Je pouvais encore moins, dans un travail fait en 1873, utiliser l’ouvrage de M. Wiedemeister, paru en 1875, c’est-à-dire deux ans plus tard[1]. J’aurais pu mentionner au moins les ouvrages qui avaient précédé celui de M. Wiedemeister sur cette question, et cela en Allemagne même, à commencer, si vous voulez, par le beau roman Verlorene Handschrift, où sont très nettement exposées les idées sur le Kaiserwahnsinn des empereurs romains. J’aurais pu aussi indiquer au moins en note le travail de M. Wiedemeister, comme j’ai indiqué plusieurs ouvrages parus après 1873 ; je ne l’ai pas fait, et voici pourquoi :

En 1873, j’écrivais (p. 492 de mon livre) que dans un travail ultérieur j’exposerais en détail les raisons qui me font regarder le crime habituel comme une manifestation de l’atavisme ; or, depuis, Lombroso d’abord, puis d’autres auteurs italiens, ont soutenu cette thèse avec beaucoup de force el de grands développements ; j’ai donc été devancé, et je devais reconnaître. Il en a été de même de plusieurs autres points, à propos desquels je cite des travaux postérieurs à 1833 ; mais ces points n’ont qu’un rôle très secondaire et sans aucune importance dans mon ouvrage, et c’est pourquoi j’ai cru pouvoir ajouter quelques lignes de texte et quelques notes.

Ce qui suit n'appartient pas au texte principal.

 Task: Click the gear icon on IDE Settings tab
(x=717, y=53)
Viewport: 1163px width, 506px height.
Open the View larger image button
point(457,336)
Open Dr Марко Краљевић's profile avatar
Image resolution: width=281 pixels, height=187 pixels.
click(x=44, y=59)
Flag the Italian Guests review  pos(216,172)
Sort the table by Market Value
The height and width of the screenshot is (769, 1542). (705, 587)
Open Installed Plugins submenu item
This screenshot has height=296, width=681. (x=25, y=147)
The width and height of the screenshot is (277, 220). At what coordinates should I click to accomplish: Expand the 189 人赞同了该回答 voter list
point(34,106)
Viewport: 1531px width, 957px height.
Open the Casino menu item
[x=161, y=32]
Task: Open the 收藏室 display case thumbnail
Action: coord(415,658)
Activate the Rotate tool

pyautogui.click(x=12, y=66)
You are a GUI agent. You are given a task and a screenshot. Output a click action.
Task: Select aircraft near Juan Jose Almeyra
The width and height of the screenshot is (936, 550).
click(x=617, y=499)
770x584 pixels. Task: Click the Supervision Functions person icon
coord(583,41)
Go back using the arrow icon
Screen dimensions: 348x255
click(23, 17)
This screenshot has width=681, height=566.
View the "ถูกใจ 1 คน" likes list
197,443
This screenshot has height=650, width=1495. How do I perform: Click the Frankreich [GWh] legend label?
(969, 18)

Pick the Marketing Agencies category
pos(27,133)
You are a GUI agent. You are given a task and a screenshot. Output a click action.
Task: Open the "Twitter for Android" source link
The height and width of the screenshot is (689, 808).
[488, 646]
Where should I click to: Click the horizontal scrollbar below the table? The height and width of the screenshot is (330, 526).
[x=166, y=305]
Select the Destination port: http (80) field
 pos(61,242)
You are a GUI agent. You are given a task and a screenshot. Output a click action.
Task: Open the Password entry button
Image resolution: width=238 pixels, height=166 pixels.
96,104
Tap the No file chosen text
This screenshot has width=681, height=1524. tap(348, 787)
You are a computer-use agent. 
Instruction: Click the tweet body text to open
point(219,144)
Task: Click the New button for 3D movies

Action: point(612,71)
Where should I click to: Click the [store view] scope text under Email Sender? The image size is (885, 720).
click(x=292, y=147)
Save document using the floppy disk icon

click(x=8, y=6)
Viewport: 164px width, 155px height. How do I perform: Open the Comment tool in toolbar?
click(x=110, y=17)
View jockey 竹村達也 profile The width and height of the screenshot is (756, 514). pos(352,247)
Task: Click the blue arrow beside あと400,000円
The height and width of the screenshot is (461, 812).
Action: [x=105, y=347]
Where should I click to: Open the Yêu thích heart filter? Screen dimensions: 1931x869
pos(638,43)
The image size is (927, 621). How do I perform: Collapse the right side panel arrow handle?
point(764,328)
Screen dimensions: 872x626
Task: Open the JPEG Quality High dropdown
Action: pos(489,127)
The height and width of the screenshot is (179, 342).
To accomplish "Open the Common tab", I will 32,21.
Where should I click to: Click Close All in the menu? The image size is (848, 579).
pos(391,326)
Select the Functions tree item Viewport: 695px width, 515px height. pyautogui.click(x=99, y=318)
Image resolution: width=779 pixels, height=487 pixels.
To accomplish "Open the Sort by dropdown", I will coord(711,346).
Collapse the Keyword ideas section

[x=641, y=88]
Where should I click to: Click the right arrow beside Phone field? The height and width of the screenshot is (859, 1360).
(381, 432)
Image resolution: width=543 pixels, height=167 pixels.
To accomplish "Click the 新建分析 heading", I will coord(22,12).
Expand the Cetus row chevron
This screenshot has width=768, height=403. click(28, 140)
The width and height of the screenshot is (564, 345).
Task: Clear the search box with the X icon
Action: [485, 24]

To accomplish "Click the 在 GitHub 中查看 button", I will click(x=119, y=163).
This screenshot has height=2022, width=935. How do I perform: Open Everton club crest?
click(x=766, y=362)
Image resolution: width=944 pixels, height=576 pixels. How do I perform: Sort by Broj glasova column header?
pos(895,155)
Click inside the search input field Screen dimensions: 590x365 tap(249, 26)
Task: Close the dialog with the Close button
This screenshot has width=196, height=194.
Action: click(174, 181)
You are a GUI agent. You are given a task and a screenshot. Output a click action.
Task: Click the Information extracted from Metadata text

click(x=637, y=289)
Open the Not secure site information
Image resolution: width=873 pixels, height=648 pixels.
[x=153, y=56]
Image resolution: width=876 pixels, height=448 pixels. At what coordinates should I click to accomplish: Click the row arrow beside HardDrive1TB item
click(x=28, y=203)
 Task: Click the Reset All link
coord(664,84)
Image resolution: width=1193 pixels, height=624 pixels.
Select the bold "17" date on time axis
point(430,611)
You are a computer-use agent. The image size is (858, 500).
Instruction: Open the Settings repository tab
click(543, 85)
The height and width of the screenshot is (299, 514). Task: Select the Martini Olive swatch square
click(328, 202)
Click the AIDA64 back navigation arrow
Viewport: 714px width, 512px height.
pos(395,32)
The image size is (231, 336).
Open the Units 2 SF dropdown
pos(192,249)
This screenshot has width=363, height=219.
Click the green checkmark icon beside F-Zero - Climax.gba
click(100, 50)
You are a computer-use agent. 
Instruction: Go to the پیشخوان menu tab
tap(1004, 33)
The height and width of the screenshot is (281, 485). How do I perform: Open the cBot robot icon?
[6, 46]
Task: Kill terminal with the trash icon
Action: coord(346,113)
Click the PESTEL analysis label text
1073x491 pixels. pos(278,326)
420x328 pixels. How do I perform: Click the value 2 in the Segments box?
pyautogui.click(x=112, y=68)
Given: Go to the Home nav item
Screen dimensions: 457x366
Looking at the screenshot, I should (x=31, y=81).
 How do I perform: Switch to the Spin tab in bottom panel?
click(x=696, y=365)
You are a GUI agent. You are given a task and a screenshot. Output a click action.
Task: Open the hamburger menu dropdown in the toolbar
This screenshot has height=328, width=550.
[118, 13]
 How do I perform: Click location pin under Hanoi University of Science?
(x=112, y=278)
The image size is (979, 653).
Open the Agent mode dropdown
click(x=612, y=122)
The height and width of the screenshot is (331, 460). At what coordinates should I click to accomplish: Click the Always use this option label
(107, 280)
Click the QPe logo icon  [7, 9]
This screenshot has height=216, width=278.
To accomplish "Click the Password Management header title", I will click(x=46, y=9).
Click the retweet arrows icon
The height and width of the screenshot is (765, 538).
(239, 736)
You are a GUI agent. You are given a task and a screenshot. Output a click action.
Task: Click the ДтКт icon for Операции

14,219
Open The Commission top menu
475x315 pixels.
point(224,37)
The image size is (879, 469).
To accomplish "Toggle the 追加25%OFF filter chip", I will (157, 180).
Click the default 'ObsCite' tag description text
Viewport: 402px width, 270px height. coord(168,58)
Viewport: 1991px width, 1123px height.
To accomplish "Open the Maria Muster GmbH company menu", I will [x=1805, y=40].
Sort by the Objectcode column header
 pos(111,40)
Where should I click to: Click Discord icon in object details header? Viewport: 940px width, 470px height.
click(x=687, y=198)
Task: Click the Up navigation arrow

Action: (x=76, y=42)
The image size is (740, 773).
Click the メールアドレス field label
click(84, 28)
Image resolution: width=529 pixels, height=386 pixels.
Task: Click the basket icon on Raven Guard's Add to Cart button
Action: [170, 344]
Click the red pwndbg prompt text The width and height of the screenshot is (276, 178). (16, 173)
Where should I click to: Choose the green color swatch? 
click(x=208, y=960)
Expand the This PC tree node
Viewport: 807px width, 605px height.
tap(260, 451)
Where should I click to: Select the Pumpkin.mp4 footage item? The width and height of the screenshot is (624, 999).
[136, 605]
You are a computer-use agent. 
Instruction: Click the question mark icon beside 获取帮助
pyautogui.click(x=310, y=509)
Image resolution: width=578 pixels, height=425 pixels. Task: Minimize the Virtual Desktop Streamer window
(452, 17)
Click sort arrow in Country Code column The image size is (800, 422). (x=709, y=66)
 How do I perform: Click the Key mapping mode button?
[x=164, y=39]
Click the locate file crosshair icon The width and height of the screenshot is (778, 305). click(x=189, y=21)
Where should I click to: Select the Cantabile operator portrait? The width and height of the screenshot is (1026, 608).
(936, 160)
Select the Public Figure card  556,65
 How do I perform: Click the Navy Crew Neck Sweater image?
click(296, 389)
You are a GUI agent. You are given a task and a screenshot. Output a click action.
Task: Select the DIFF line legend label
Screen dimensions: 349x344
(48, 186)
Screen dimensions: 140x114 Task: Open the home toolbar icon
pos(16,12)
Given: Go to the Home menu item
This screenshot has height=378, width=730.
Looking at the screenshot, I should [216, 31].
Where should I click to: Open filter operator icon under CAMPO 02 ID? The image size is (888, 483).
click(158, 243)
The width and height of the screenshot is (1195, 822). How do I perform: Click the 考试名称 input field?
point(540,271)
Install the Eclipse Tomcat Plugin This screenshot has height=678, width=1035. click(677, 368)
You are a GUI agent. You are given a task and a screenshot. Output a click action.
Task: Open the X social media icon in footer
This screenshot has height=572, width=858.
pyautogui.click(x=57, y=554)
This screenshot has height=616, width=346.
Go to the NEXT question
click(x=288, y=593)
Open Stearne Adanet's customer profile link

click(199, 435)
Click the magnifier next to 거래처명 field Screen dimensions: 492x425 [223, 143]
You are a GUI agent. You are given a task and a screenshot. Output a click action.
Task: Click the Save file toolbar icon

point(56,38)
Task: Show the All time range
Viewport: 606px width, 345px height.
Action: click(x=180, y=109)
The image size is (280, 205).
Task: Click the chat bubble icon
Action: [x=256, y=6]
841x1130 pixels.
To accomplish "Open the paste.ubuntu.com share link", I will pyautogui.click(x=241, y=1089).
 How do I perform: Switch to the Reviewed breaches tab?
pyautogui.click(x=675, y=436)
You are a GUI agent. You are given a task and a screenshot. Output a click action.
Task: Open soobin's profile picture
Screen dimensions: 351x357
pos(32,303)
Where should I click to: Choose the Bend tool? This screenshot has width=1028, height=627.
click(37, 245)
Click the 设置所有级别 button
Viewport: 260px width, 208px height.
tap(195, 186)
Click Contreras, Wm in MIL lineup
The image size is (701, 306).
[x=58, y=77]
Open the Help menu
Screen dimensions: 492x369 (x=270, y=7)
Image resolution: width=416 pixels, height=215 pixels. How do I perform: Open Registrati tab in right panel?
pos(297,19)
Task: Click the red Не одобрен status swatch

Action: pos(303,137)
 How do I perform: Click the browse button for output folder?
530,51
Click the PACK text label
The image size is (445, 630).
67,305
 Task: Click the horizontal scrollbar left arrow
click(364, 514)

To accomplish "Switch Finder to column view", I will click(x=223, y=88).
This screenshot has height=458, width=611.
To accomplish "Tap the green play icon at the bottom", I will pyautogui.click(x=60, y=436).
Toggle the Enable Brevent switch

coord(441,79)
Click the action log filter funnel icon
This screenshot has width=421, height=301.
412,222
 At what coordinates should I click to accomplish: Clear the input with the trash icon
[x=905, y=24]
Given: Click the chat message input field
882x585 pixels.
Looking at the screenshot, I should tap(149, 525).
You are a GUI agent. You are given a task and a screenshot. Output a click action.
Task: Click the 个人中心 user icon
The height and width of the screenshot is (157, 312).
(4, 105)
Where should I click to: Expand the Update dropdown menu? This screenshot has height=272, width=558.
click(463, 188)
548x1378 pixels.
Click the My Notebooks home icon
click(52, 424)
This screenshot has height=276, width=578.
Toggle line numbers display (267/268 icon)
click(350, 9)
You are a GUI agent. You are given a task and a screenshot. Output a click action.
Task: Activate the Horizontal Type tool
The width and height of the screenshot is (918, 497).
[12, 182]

La question se présente tout autrement quand il s’agissait du fond même de mon travail, Un mémoire présenté au concours, surtout s’il a été l’objet d’une distinction, n’appartient plus exclusivement à son auteur, et il est d’usage et de tradition de le publier tel qu’il avait été présenté, en tout cas sans y faire de changements essentiels. Je me croyais donc en droit de profiter des travaux postérieurs pour des questions de détail, non pour celles qui font le fond même de l’ouvrage. Puis je dois dire que je ne partage pas les idées sur le Cæsarenwahnsinn, ainsi que je le dis dans mon livre (pages 294 et 296), et, si je n’ai nommé aucun auteur, c’est pour n’avoir pas à discuter à fond ses idées ; mon livre est déjà bien assez long, et d’ailleurs on a

  1. Je dois faire la même réponse à des reproches analogues qui m’avaient été faits, comme de n’avoir pas profité d’un ouvrage de Hæckel, postérieur de plusieurs années au mien. J’ai eu tort de ne pas avoir publié mon livre dès 1874. D’ailleurs mon ouvrage a été publié en extrait dans les Actes de l’Académie de médecine de Madrid en 1874.